» **Passage à examiner**:
Ce film est tellement raté et tellement chiant qu’on ne sait même pas par quoi commencer pour le descendre en flammes, méchamment, rapidement, violemment. À un moment du film, Philippe K. dit à sa maman : "Tu sais, je n’ai pas vu le temps passer". Au moins un qui a de la chance, lui ne s’est pas ennuyé comme un rat crevé au fond d’un égout noirâtre et puant, parce que pour les autres, pour les simples mortels que nous sommes sur cette misérable Terre, ce bidule consternant et affreusement vieillot a des allures d’éternité dans un des cercles de l’Enfer.
Le film ne prodigue aucune émotion, aucun rire, pas même un sourire ; son aspect décalé, sa poésie déglinguée, ses dialogues sans queue ni tête ne fonctionnent pas, passant à côté du petit grain de folie qu’il voulait tant donner à voir et à faire ressentir. Car la vérité est ailleurs, en tout cas elle est sur ce blog sous la forme d’une équation de cet ordre-là : (décalé = ringard) + (déglingué = naze) + (sans queue ni tête = creux) = grosse daube. C’est dingue cette impression tenace que l’on a de visionner (d’endurer), du début à la fin et d’un œil desséché par le désespoir, un navet de Jean Girault, un vieux Claude Zidi ou un fond de tiroir de Mocky, parce qu’à ce niveau de cheap et de médiocrité artistique, c’est carrément une déclaration de guerre contre le spectateur.

» **Contenu des données**:
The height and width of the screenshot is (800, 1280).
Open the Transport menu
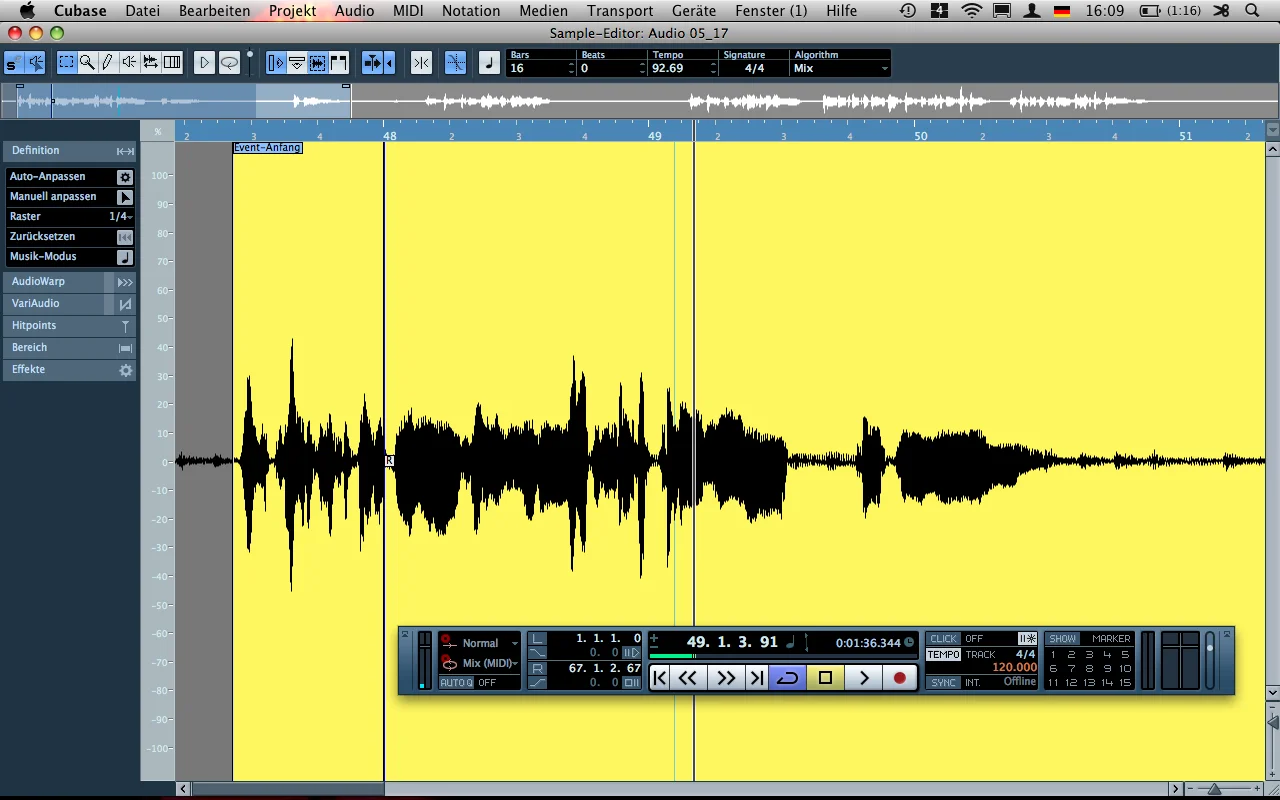coord(620,11)
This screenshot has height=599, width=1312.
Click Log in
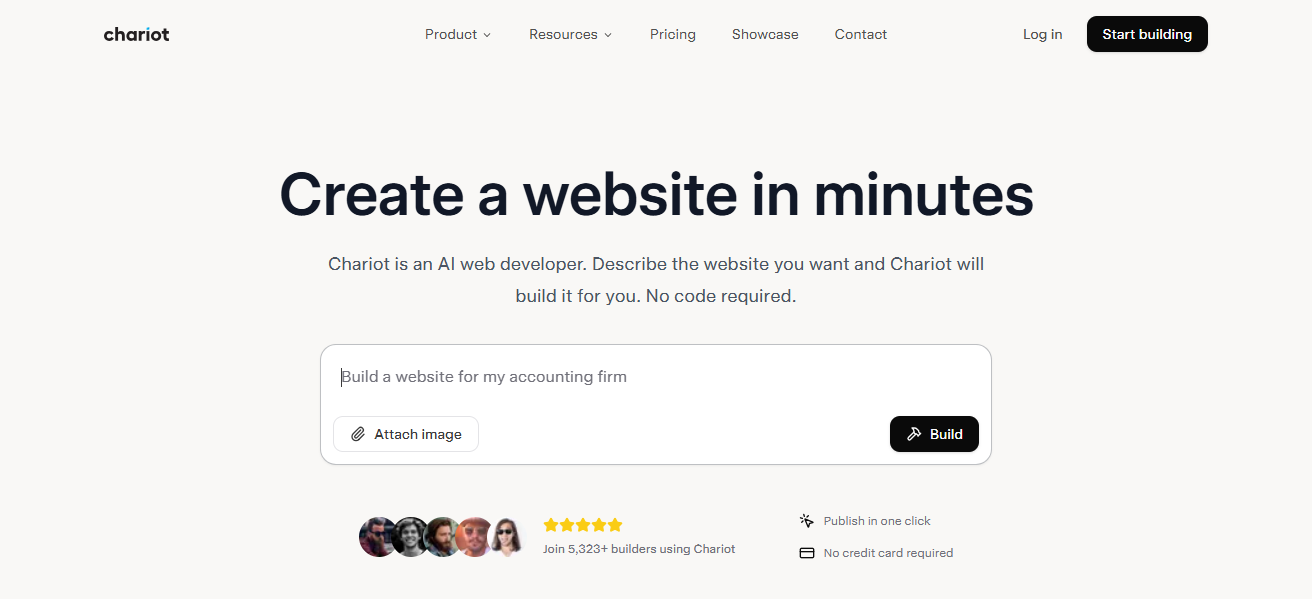tap(1042, 34)
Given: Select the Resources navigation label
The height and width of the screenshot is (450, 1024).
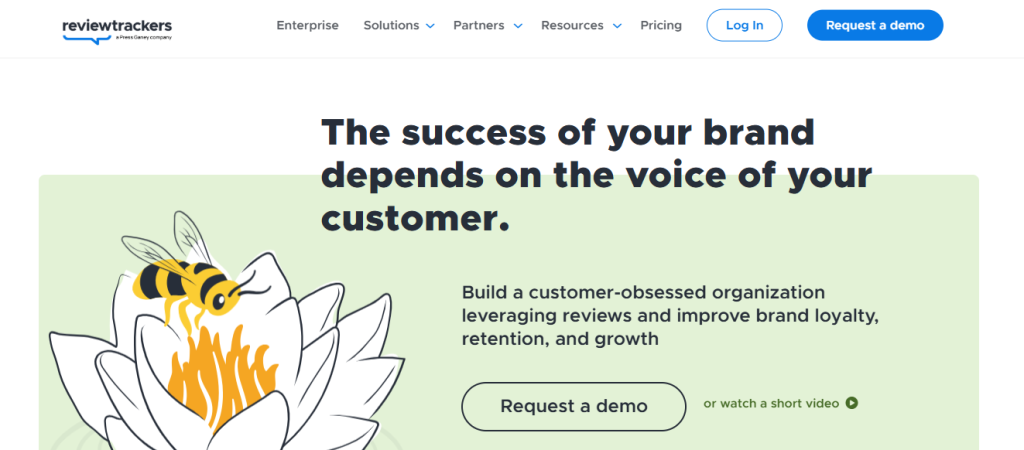Looking at the screenshot, I should tap(572, 25).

» **Énoncé du problème**: Réécrivez la critique de film depuis « Le film ne prodigue » jusqu'à « contre le spectateur. », en substituant « pure merveille » à « grosse daube ».

» **Réponse fournie**:
Le film ne prodigue aucune émotion, aucun rire, pas même un sourire ; son aspect décalé, sa poésie déglinguée, ses dialogues sans queue ni tête ne fonctionnent pas, passant à côté du petit grain de folie qu’il voulait tant donner à voir et à faire ressentir. Car la vérité est ailleurs, en tout cas elle est sur ce blog sous la forme d’une équation de cet ordre-là : (décalé = ringard) + (déglingué = naze) + (sans queue ni tête = creux) = pure merveille. C’est dingue cette impression tenace que l’on a de visionner (d’endurer), du début à la fin et d’un œil desséché par le désespoir, un navet de Jean Girault, un vieux Claude Zidi ou un fond de tiroir de Mocky, parce qu’à ce niveau de cheap et de médiocrité artistique, c’est carrément une déclaration de guerre contre le spectateur.